The names of the features that are in the source file, in order. This can be anything that the evaluate method accepts: An arrayref with the actual names of the features present, or a label expression (see "Evaluating features").

If the names of the features are in the first line of the source file, don't specify the names option but set the header option to a true value instead.

The names of the features in the header shall be separated with the same string that separates the values on the following lines. There can be any number of separators between the feature names and Data::FeatureFactory will treat name1,name2 exactly the same as name1,,,name2 (assuming you use comma as separator). This only applies in the header and has a reason:

When the header is in the source file, then it's translated to the output as well. And since in the binary format, the features span usually more than one column, Data::FeatureFactory::translate will put so many separators after each feature name as there are columns to its value. This is so you need not use the module to figure out how many digits each feature has. For example, if you have feature feat1 with three possible values, then its name in the header will be followed by three separators: feat1,,,feat2.

When reading the header, this is discarded because 1) You may want to write the header yourself or use one from a non-binary version and 2) Data::FeatureFactory has all information it needs in the @features array.

FS

The field separator that delimits the values in the files.

OFS

The output field separator: If you want the values separated with a different character / string in the destination file than in the source file, then this is the option to use.

from_NA
to_NA

The value specified for from_NA is interpreted as denoting the N/A values in the source file. These values will be converted to to_NA in the destination file. If the Data::FeatureFactory object has the N/A option specified, then that value is assumed for any of these two options implicitly.

Required options are: from_format, to_format, FS and either names or header.

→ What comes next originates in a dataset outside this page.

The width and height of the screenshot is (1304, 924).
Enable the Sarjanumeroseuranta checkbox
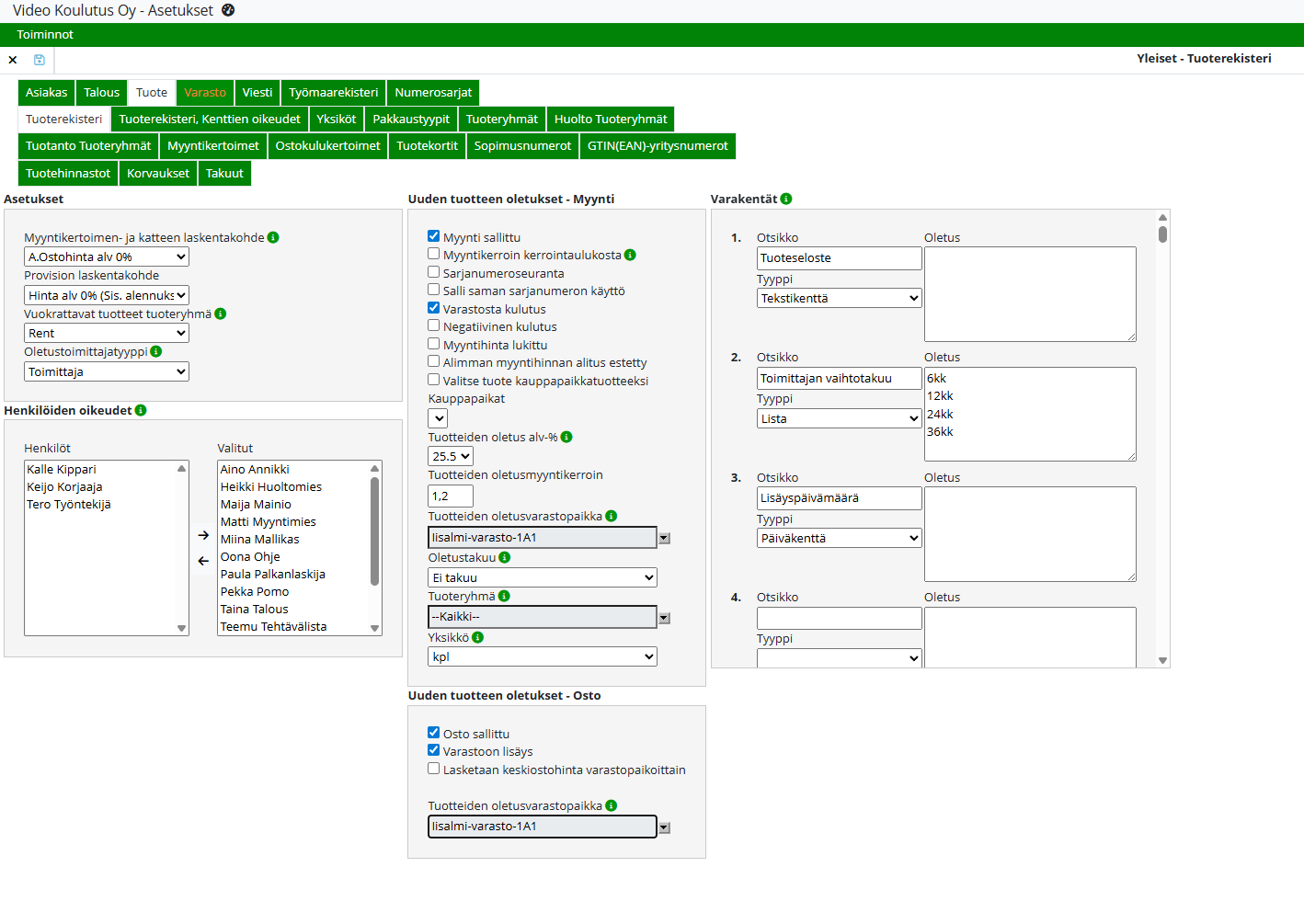(x=433, y=272)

Note that when translating a categorial feature without values specified to/from numeric format, then the dynamic mapping of values created by Data::FeatureFactory must get resumed successfully. Otherwise you'll get an error about unexpected value as soon as the translation is attempted.

Translating rows (not files)

There's also a lower-level method available: translate_row. Unlike the translate method, it doesn't accept filehandles but accepts an arrayref with values and returns an array with the translated values. The arguments are:

names

This time a required argument, same as the names option to translate.

values

The arrayref of values to convert.

options

Same as with the translate method, except the names and header options are not accepted.

This method has the slight difference over translate (beside only translating one row per call) that if the to_NA option is specified but neither from_NA option to the method nor the N/A option to the object are specified, then undef's are interpreted as N/A values.

Other low-level methods

There are some other subroutines defined in Data::FeatureFactory. One of those that might be of use to you is the expand_names method, which you can give a label expression as an argument and it will give you the list of feature names that this label expression represents. For a description of how labels work, see "Evaluating features".

COPYRIGHT

Copyright (c) 2008 Oldrich Kruza. All rights reserved.

This library is free software; you can redistribute it and/or modify it under the same terms as Perl itself.